Chine : L’humain au cœur de l’action… un modèle asiatique ?

Arrivée en Chine il y a quelques semaines en mission de plusieurs mois pour le compte d’une entreprise française installée à Shanghai, je découvre le livre « Agir en mode delivery » et surtout son sous-titre « Face à la crise, s’inspirer de l’Asie pour réussir ».

Agréable à lire, il aborde beaucoup de sujets, souvent en peu de mots (exemple : une ligne pour la génération Z, le mode Agile est traité en une demi page à la fin, ..). Il traite de nombreux termes que je ne connaissais pas : inside in, chinese dream, le développement de la Corée, etc. C’est un résumé des enjeux à venir : la complexité des organisations, la rapidité de changement.

Mais c’est surtout la manière de traiter un sujet qui m’est cher et qui va m’être utile en Chine : la notion de Human Energy.

L’ouvrage insiste en effet sur cette énergie humaine qui est primordiale à la mise en mouvement des organisations et des sociétés.

Au quotidien, à Shanghai cette énergie est flagrante, palpable, je l’ai constatée à plusieurs reprises. Dans les rues de la ville, à la sortie des métros, des centres commerciaux, les habitants font des exercices le matin ou le soir ; ils dansent, ils font des mouvements lents avec des sabres, du Tai Chi, du Qi Qong, etc… en groupe, les uns à côté des autres avec des musiques différentes. Mais chaque groupe reste connecté à la musique sur laquelle il danse.

Ils sont prêts à vous aider : pour vous indiquer une direction, ils prennent leur téléphone et cherchent sur une carte et vous la montrent.

Dans la vie comme au travail, ils sont plutôt dans une attitude : « qu’est-ce que je peux faire de mieux demain ? ». Autre exemple : dans la phase de diagnostic que je réalise avec certains d’entre eux, mes collègues chinois ne décrivent pas une situation courante mais les besoins pour changer cette situation.

Les relations humaines sont importantes aussi même si parfois, contradictoires. (Sur les quais, ils s’installent bien les uns derrière les autres en attendant devant les emplacements pour les portes, mais dès que les portes sont ouvertes, ils foncent tous ensembles. Ils n’attendent pas que les passagers descendent !). Quand on rencontre un chinois, la 1ère chose qu’il nous demande, c’est notre WeChat, l’équivalent de Whatsapp. Le téléphone est l’outil principal : le téléphone est l’outil principal : désormais on peut payer quasiment tout par téléphone (repas au restaurant avec un QR Code, billets d’avion, etc..), on peut louer des vélos toujours à partir de QR Code (impensable il y a encore 2 ans).

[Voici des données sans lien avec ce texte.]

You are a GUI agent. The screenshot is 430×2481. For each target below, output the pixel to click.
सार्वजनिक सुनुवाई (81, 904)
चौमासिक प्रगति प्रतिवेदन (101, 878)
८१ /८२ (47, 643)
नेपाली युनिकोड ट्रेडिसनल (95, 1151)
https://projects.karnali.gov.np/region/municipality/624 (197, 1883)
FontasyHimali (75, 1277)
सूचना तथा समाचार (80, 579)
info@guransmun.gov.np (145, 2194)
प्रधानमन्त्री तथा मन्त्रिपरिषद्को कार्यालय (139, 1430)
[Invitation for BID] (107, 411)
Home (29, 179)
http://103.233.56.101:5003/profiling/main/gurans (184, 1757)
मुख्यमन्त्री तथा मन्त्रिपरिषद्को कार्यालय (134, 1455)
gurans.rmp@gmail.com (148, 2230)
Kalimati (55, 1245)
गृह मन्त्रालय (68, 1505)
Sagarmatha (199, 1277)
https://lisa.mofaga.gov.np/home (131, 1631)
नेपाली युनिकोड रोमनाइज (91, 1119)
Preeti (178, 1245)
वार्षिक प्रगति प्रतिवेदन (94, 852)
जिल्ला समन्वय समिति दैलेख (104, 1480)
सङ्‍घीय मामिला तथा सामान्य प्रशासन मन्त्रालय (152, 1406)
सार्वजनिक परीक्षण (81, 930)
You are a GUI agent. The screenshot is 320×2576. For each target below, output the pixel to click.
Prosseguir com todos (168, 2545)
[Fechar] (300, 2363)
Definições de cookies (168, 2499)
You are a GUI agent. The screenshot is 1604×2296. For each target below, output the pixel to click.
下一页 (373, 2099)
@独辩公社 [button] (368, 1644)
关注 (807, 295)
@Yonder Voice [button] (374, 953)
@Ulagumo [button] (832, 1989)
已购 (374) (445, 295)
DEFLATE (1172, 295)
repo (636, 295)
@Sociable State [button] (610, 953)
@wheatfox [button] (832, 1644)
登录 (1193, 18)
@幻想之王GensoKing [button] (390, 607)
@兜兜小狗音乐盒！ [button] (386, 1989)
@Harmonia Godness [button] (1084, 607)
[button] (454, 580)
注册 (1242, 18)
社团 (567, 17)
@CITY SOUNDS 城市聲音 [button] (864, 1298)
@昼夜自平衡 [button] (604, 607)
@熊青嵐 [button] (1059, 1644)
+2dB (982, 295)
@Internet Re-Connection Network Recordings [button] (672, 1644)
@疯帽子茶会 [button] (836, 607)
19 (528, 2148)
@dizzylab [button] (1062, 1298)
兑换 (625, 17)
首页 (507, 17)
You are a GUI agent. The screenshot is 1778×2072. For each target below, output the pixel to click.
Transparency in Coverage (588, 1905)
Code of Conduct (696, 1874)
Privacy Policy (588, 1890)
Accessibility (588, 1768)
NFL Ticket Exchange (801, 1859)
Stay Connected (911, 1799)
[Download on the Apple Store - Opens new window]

Vous ne parlez pas chinois ? Très peu de chinois parlent anglais… pas de souci. Ils prennent leur téléphone et écrivent en chinois ce qu’ils veulent nous dire ; avec les logiciels de traduction, ils nous montrent le résultat en anglais !

Autant d’exemples qui illustrent cette relation à l’énergie, cette manière propre à l’Asie d’envisager le rapport à l’action et qui explique en partie le dynamisme de la Chine ou de la Corée du Sud. La lecture de ce livre éclaire sur cette approche qui facilite la mise en oeuvre des réformes. Elle me permet aussi d’y être plus attentive est d’avoir comme avoir un filtre de lecture de la société chinoise, au quotidien comme dans ma mission.

AGIR EN MODE DELIVERY, Face à la crise, s’inspirer de l’Asie pour réussir  de David Autissier (maître de conférence habilité à diriger des recherches à l’IAE Gustave Eiffel et directeur de la chaire ESSEC), Philippe Li (associé au sein du cabinet d’avocats international Jones Day) et Jean-Michel Moutot (professeur de Management au sein de l’école de Management AUDENCIA Nantes (2015) – Edition Eyrolles.